◆ PROBLEM STATEMENT ◆
Exactly the lines from the one with "[YouTube] (285, 859)" through the last line of the listing must be given again.

◆ RAW DATA ◆
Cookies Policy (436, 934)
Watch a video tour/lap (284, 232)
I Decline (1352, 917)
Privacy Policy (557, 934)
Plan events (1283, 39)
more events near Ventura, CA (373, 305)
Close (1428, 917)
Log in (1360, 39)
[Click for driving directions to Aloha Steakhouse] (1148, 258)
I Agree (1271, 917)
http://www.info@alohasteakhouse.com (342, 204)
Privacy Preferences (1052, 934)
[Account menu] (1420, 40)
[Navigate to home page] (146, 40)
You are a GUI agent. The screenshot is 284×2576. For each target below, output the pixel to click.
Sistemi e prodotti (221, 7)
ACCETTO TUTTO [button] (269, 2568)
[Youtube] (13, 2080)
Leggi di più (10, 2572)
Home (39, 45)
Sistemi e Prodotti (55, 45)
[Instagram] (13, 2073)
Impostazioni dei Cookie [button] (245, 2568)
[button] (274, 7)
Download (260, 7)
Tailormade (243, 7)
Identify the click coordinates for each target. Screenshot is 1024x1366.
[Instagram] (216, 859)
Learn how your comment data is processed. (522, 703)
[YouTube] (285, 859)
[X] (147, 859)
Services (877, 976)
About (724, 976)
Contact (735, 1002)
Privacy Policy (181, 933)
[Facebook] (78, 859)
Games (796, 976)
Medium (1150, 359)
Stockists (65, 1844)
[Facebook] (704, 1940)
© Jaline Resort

◆ RESPONSE FOR THIS EXERCISE ◆
[YouTube] (285, 859)
[X] (147, 859)
Services (877, 976)
About (724, 976)
Contact (735, 1002)
Privacy Policy (181, 933)
[Facebook] (78, 859)
Games (796, 976)
Medium (1150, 359)
Stockists (65, 1844)
[Facebook] (704, 1940)
© Jaline Resort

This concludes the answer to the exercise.